Car Efficiency

Interact

Car Efficiency

Cars generate greenhouse gasses in a variety of ways, but fuel burning is the largest. The fuel efficiency of a car - the amount of fuel it burns per mile driven - is therefore an important factor in its carbon footprint. Higher fuel efficiency also saves drivers money. It seems reasonable to posit a causal effect of fuel efficiency on the price of a car:

If a car becomes more fuel-efficient, then drivers will be willing to pay higher prices for it (so manufacturers will charge higher prices).

In causal analysis, the thing that (potentially) creates an effect is called the treatment. So here, we imagine applying the treatment of making cars more fuel-efficient.

Let us see whether the data match our story about cars.

The table hybrid contains data on hybrid passenger cars sold in the United States from 1997 to 2013. The data were adapted from the online data archive of Prof. Larry Winner of the University of Florida. The columns:

  • vehicle: model of the car
  • year: year of manufacture
  • msrp: manufacturer's suggested retail price in 2013 dollars
  • acceleration: acceleration rate in km per hour per second
  • mpg: fuel economy in miles per gallon
  • class: the model's class.
hybrid = Table.read_table('hybrid.csv')
hybrid.set_format("msrp", CurrencyFormatter)
hybrid
vehicle year msrp acceleration mpg class
Prius (1st Gen) 1997 $24,509.74 7.46 41.26 Compact
Tino 2000 $35,354.97 8.2 54.1 Compact
Prius (2nd Gen) 2000 $26,832.25 7.97 45.23 Compact
Insight 2000 $18,936.41 9.52 53 Two Seater
Civic (1st Gen) 2001 $25,833.38 7.04 47.04 Compact
Insight 2001 $19,036.71 9.52 53 Two Seater
Insight 2002 $19,137.01 9.71 53 Two Seater
Alphard 2003 $38,084.77 8.33 40.46 Minivan
Insight 2003 $19,137.01 9.52 53 Two Seater
Civic 2003 $14,071.92 8.62 41 Compact

... (143 rows omitted)

The graph below is a scatter plot.
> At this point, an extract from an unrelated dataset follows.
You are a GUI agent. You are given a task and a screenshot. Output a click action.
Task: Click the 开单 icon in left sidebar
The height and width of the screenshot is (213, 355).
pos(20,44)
Each point represents a single car type in the hybrid table, like the 2000 Tino. (That car's point is highlighted for clarity.) The car's fuel efficiency, in miles per gallon, is plotted on the horizontal (x) axis. Its price is plotted on the vertical (y) axis. Find the 2000 Tino in the table and verify that it's plotted at the place you expect.

def color(vehicle):
    if vehicle == "Tino":
        return "red"
    else:
        return "white"
hybrid.scatter('mpg', 'msrp', c=hybrid.apply(color, 'vehicle'), s=50, lw=1.5)

The scatter plot allows us to examine the association between fuel efficiency and price. At the left side, mpg (fuel efficiency) is lower, and msrp (price) is generally higher. At the right side, the opposite is true; most of the prices are lower. For example, the Tino has high fuel efficiency, but its price is relatively low. It appears that higher fuel efficiency is associated with lower prices!

Should we conclude from this that our causal story is backward, and that drivers in fact prefer lower fuel efficiency? No! We have found the opposite of the association we expected, but that is only weak evidence against the causal story. Let us see why.

The following graph is another scatter plot. Each point still represents one car, but now the horizontal axis shows how quickly the car accelerates. We have highlighted the 2000 Tino again for clarity.

hybrid.scatter('acceleration', 'msrp', c=hybrid.apply(color, 'vehicle'), s=50, lw=1.5)

In this plot, we see that higher acceleration is associated with higher prices. The Tino is again a useful example: it's one of the slower cars, and its price is also relatively low.

Using this information, can you tell a causal story that's compatible with our earlier one?

How about this:

  1. Drivers are willing to pay a bit more for high fuel efficiency.
  2. Drivers are willing to pay a lot more for high acceleration.
  3. Giving a car higher fuel efficiency generally hurts its acceleration.

In this story, drivers like the fuel efficiency of more fuel-efficient cars, but they're turned off by their slower acceleration.

Let us make one last scatter plot to check whether the data are compatible with part 3 of our story.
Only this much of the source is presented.